___ Exercise materials ___

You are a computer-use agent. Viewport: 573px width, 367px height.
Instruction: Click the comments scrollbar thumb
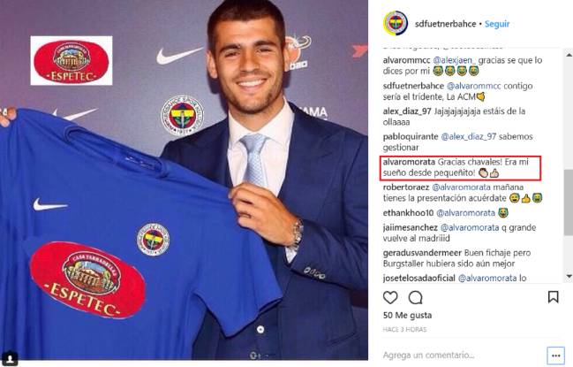coord(569,203)
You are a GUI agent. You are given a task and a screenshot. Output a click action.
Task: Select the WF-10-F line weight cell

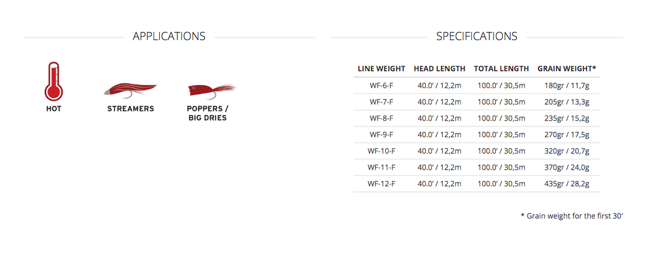(x=381, y=151)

___

What is needed :: Every line of the entries that includes "agent" must be copied into the answer.

Answer section ::
You are a computer-use agent. Viewport: 573px width, 367px height.
You are a GUI agent. You are given a task and a screenshot. Output a click action.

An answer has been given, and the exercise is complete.